A more plant-based diet may also improve our microbiome, the good bacteria in our gut. “‘We are what we eat’ is the old adage but the modern version might be ‘we are what our bacteria eat.’” When we eat fat, we may facilitate the growth of bad bacteria, which can release inflammatory molecules that increase the leakiness of our gut and contribute to fatty liver disease.
Fatty liver disease can also be caused by cholesterol overload. The thought is that dietary cholesterol found in eggs, meat, and dairy oxidizes and then upregulates liver X receptor alpha, which can upregulate something else called SREBP, which can increase the level of fat in the liver. Cholesterol crystals alone cause human white blood cells to spill out inflammatory compounds, just like uric acid crystals in gout. That’s what may be triggering the progression of fatty liver into serious hepatitis: “the accumulation of sufficient concentrations of free cholesterol within steatotic hepatocytes [fatty liver cells] to cause crystallization of the cholesterol.” This is one of several recent lines of evidence suggesting that dietary cholesterol plays an important role in the development of fatty hepatitis—that is, fatty liver inflammation.

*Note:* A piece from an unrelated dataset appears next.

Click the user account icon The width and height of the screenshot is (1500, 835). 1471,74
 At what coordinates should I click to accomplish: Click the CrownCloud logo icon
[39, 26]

In a study of 9,000 American adults followed for 13 years, researchers found a strong association between dietary cholesterol intake and hospitalization and death from cirrhosis and liver cancer, as dietary cholesterol can oxidize and cause toxic and carcinogenic effects. To limit the toxicity of excess cholesterol derived from the diet, the liver tries to rid itself of cholesterol by dumping it into the bloodstream. So, by measuring the non-HDL cholesterol in the blood, one can predict the onset of fatty liver disease. If we subtract HDL from total cholesterol, none of the hundreds of subjects followed with a value under 130 developed the disease. Drug companies view non-alcoholic fatty liver disease as a bonanza, “as is the case of any disease of affluence…considering its already high and rising prevalence and…[its] needing continuous pharmacologic treatment,” but maybe avoiding it is as easy as changing our diet, avoiding sugary and cholesterol-laden foods.

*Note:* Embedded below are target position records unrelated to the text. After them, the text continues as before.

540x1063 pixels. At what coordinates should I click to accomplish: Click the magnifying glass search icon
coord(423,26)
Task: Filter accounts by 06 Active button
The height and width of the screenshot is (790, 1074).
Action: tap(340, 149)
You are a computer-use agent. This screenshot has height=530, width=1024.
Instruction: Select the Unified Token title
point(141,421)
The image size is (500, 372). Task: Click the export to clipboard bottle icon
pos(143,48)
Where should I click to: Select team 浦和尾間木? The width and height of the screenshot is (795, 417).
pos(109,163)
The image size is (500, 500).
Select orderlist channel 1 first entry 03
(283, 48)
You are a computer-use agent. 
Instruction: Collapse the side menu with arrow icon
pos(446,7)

“The unpalatable truth is that NAFLD could almost be considered the human equivalent of foie gras (loosely translated from French as ‘fat liver’). As we overeat and ‘force-feed’ ourselves foods that can result in serious health implications, however, having such a buttery texture in human livers is not a delicacy to be enjoyed by hepatologists [liver doctors] in clinical practice!”